(Fotos d'O Teatrão)
Hoje, por volta das dez da manhã, no Largo da
Freiria, fui interveniente na terceira sessão, e última, do projecto “Ó do Bairro”, um “workshop” de expressão
dramática e uma ideia idealizada pela companhia de teatro O Teatrão. Trata-se
da realização de encontros entre alunos do ensino básico e secundário e adultos,
residentes ou trabalhadores, de um bairro, ou lugar enquanto membros de uma
comunidade. Se cada um de nós tem uma história conforme a sua experiência de
vida, um sítio real –contrário a virtual-, porquanto espaço comum congregador
de vivências de pessoas, na sua dinâmica natural, será uma fonte natural sempre
a jorrar memórias. Para que não se percam, é preciso divulga-las.
Numa época em que, contrariamente a um passado
recente, a substituição avulsa e obsessiva, num usar depressa e deitar fora
rápido, passou a religião e tudo o que nos rodeia agora já foi e parece cair
num esquecimento de apagão, faz todo o sentido falar aos mais novos de que o
tempo já andou devagar e nós, mais velhos, já fizemos dos raios solares, a
sombrear a esquina, um relógio natural e da Lua um calendário para semear
sonhos e colher realidades.
É de absoluta necessidade mostrar
aos jovens que a história dos povos, do nosso povo, não se faz em corte
horizontal, de placa sobre placa, mas antes num “continuum” e que, por exemplo, sem a escrita hieroglíflica, impressa em sinais e símbolos, não teríamos chegado
a esta altura designada de pós-moderna –e que, pelo que se escreve nos
telemóveis, tudo indica caminharmos para o ponto de eterno retorno.

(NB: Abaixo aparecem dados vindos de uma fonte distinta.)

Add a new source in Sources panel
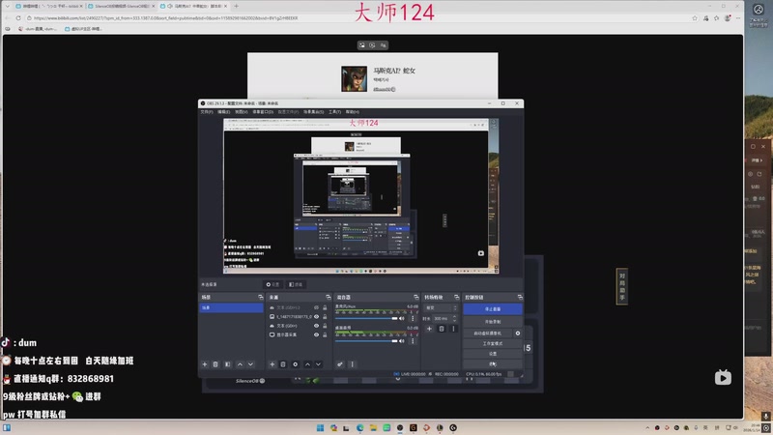The height and width of the screenshot is (435, 773). [272, 364]
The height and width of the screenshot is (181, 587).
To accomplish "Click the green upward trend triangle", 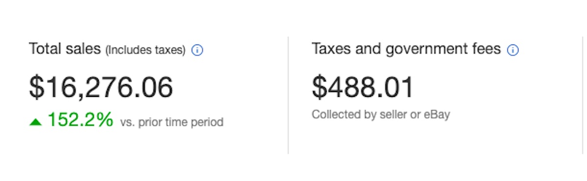I will tap(35, 122).
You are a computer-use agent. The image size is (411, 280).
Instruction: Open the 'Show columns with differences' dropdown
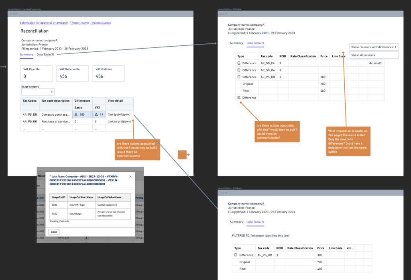[374, 47]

Numa conversa interactiva, onde
se começou pelo comércio enquanto sistema de troca que existe desde que passou
a haver duas pessoas na Terra e que, pelas suas necessidades um deles teria
sido mercador, teria levado à sua evolução desde a banca de mercado popular até
à loja tradicional, deslizando pelas grandes superfícies, comércio digital e
outras formas que surgirão no futuro. Achar que está tudo feito e que tudo
acaba aqui é profundamente errado.
Falámos da cidade de Coimbra e na
sua divisão territorial, entre a Alta, muralhada e com a Universidade, e a
Baixa, área desde a Idade Média destinada a artífices e vendedores e com as
suas ruas alegóricas, na toponímia, a corporações, como exemplo, Rua dos
Sapateiros, Rua da Louça, Largo das Olarias, Rua das Padeiras, Beco das Cruzes
e outras. Comentámos o facto de, em nome da modernidade e da dinâmica que acompanha
todos os centros urbanos, a zona histórica estar triste e ser cada vez mais
igual a si mesma. Ou seja, com o desaparecimento de muitas profissões e comércios
–alguns destes, como mercearias, que foram sepultadas pelo aparecimento das
grandes superfícies comerciais- que lhe davam vida através dos odores, dos
barulhos dos vendedores ambulantes, das cores das janelas floridas, a zona
histórica foi largando a alma, perdendo moradores, e transformou-se cada vez
mais em terra-de-ninguém com prédios vazios, desde a loja no rés-do-chão até ao
último andar.
E por que não residem pessoas nos pisos superiores? Interrogou um
dos alunos. Porque a Baixa, no seu percurso natural, tendo coisas boas e outras
más, hoje sofre as consequências da falta de políticas de orientação, como o
urbanismo comercial –que mais tarde ou mais cedo terá de se implementar. Mas
pode explicar-se assim: esta zona comercial, nos seus estádios, atingiu o pico máximo nos anos de 1980 e pela concorrência comercial feroz que nesta década emergiu começou aí a decadência. Tal como cada um de nós, individualmente, que pensamos
ser eternos, os comerciantes enquanto grupo, nessa altura de 1980, pensavam que,
pela intensa procura manifestada pelos consumidores, valia a pena transformar todo
o edificado construído em armazém e ponto de venda. Estávamos no auge, a
procura de produtos excedia a oferta e fazia com que uma simples entrada de
porta valesse milhares de contos –milhares de euros. Hoje, em decadência
continuada e perante a passividade geral, assistimos ao contrário, a oferta
transcende em muito a necessidade de comprar e, em economia, quando isto acontece,
o valor dos produtos embaratece extraordinariamente, leva à desmotivação e
conduz à falência dos produtores e mediadores.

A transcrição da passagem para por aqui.